The Rakow Library has acquired a trade catalogue produced by the DeVilbiss Company of Toledo, Ohio. DeVilbiss produced luxury glass items, considered elegant and sophisticated due to the tall and sleek shape of many of the glass bottles. The perfume bottles, perfume lamps, and atomizers showcased alongside vanity sets, ash trays, and powder boxes in the catalogue reveal an Art Deco influence. The atomizer product line was implemented by Thomas DeVilbiss in 1907. Atomizers were sprayers originally intended as medical apparatus by Thomas’ father, physician Dr. Allen DeVilbiss. This catalogue joins the Library’s collection of six original DeVilbiss catalogues with publication dates ranging from 1925 to 1939.
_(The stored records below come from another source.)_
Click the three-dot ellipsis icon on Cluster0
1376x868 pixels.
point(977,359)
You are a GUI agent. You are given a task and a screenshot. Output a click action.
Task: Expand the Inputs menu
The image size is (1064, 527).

Modernt Svenskt Glas was published in 1943 for the anniversary of the birth of Edward Hald (1883–1980), a designer at the Swedish glassworks Orrefors and one of the early major contributors to the Swedish art glass movement. Hald introduced the graal technique with fellow Orrefors designer Simon Gate and master glassblower Knut Bergqvist. This acquisition, which is volume number 120 in a limited edition of 300 copies, is now one of two works in the Rakow Library collection with cover boards made of glass. The glass, colourless and with rounded corners, is enhanced by the engraved entwined initials “EE” (for original owner Elsa Ebert). The glass cover was likely produced and engraved at Orrefors.